You know what that is, although you might have played it under a different name. Players form a circle. First player says a letter. Next player also says a letter, and you keep on doing that until the letters have formed a word. At that point the player the word ended on is out of the game and the one after him starts a letter of a new word.
There are very few rules, in fact really only one. After you have said a letter any other player can challenge you to name a word that begins with the string of letters so far in play. If you can’t produce such a word, you’re out of the game. If you can, he is.
It is tempting to form an additional rule defining what is an acceptable word, but I think it’s more fun to battle it out when a challenge has occurred.

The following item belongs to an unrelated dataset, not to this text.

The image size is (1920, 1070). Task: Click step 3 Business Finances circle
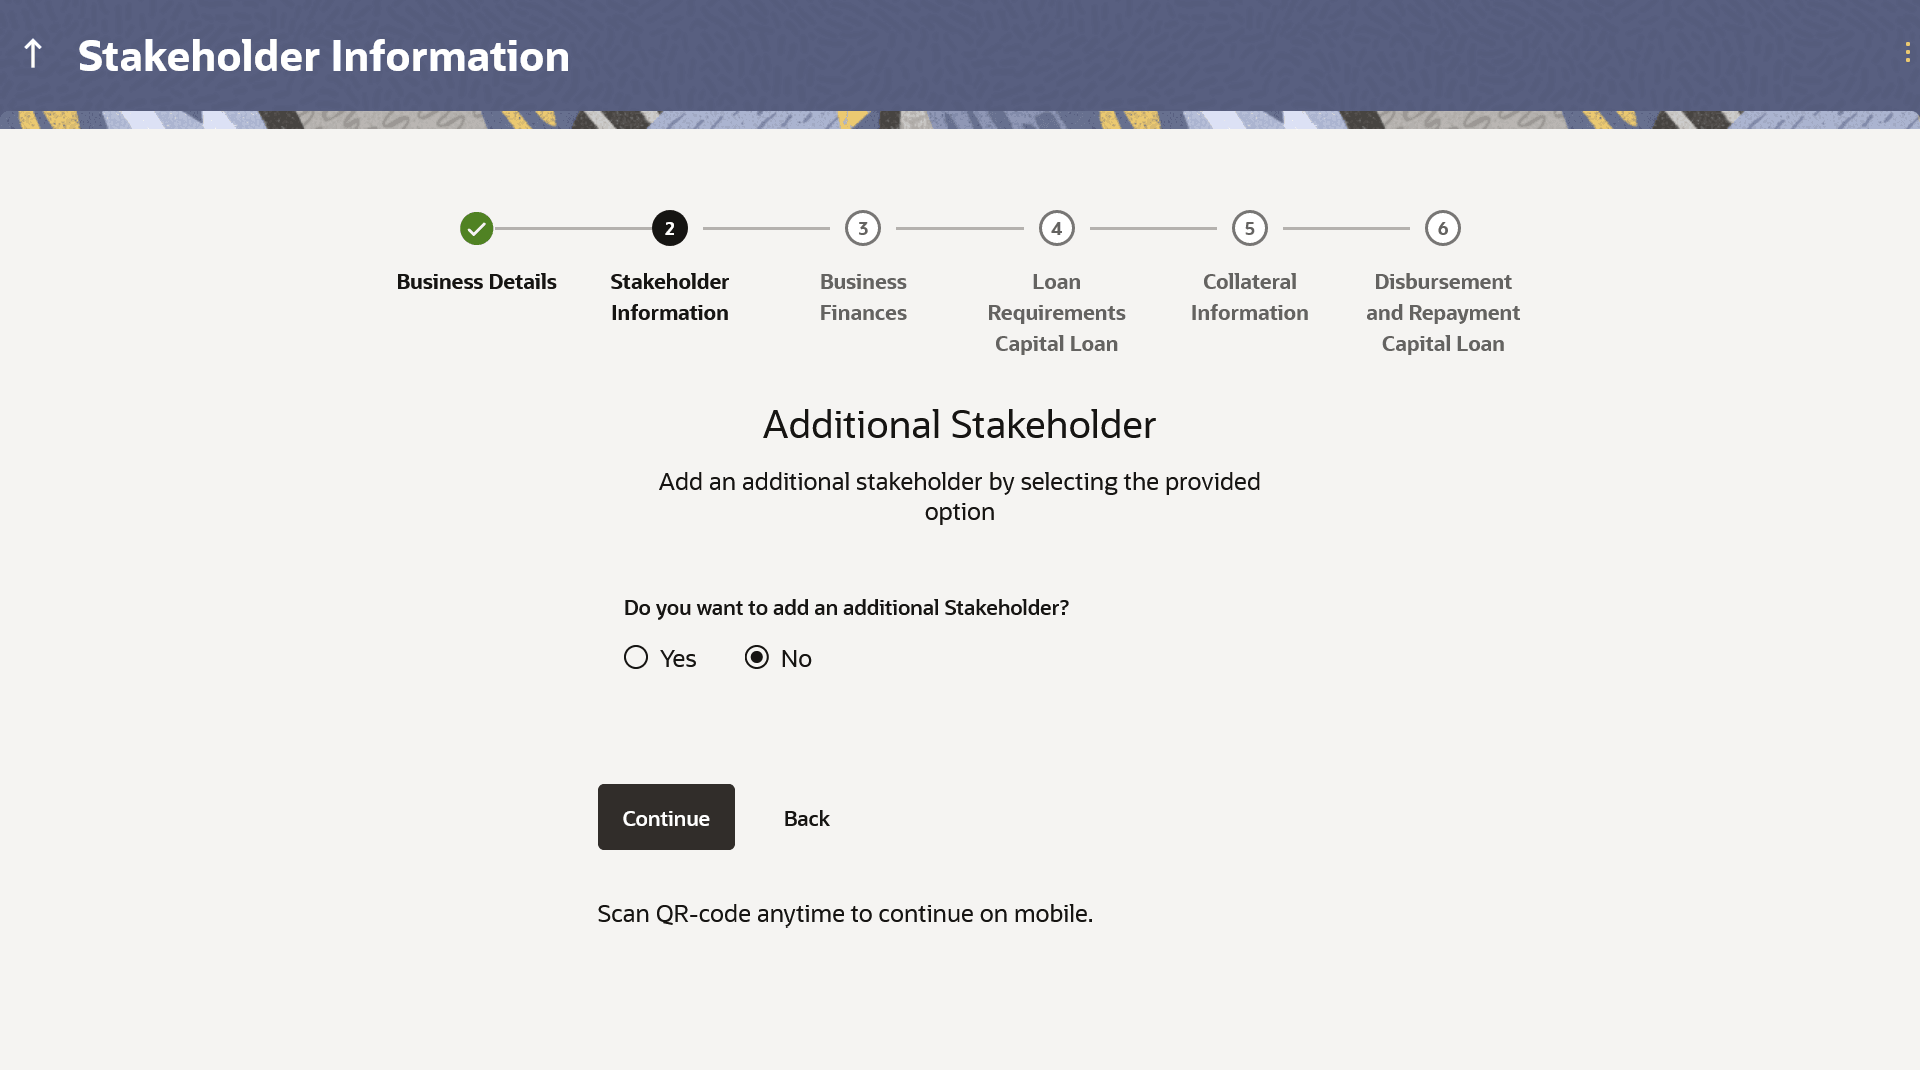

That’s the classical “Ghost.”
Of course we quickly tired of playing what everyone else was playing, and began inventing improvements. The first of these was “Le Spectre,” which is the same as “Ghost,” except that it is played in French, This made the game particularly challenging, since at the time none of us spoke French.
The success of that game inspired us to try translating the game into German, Italian, Swedish and other tongues. Those however were not successful, due largely to the fact that we couldn’t even get started, as none of us knew what the word for ghosts was in any other language.

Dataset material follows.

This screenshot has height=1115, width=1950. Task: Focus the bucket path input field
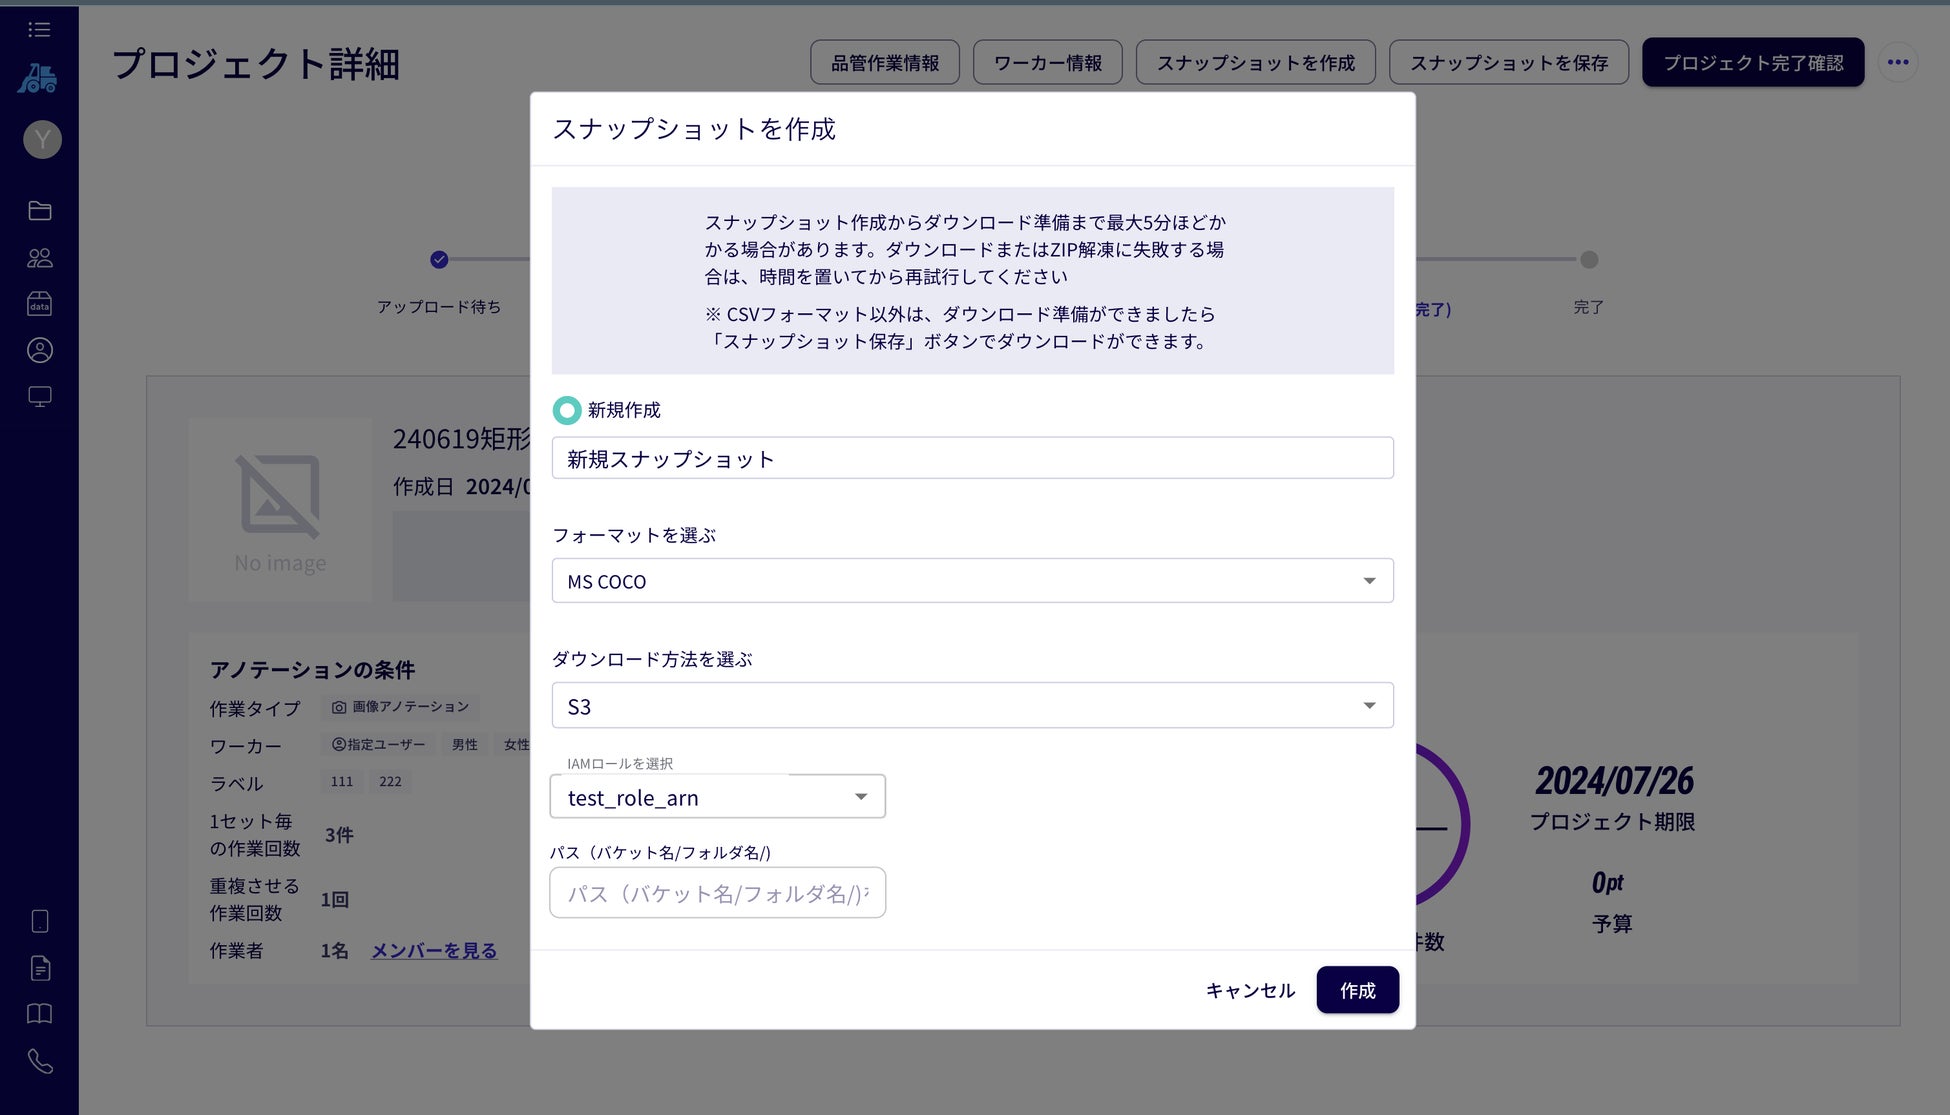pyautogui.click(x=717, y=893)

Clearly we had to try a different tack.
Our next success, then, was “Stsohg,” which is to say “Ghosts” played backward. “Stsohg” turned out to be complex enough to challenge us all. However, the Futurian motto was “Onward and Onward (Until You Fall Off the Edge),” so we persevered. I think it was Don Wollheim who came up with the ultimate word game. We called it “Djugashvili.”
It has been my custom to explain the rules of the games, but with Djugashvili that’s not possible. Some observers have concluded that this because the game itself lacked playing rules. But this is untrue.
Each player has a complete set of rules and playing instructions that cover almost every problem that can be encountered in play. However, the feature that sets Djugashvili apart from all others is that each player is required to generate his own set of rules, and forbidden to reveal them to anyone else.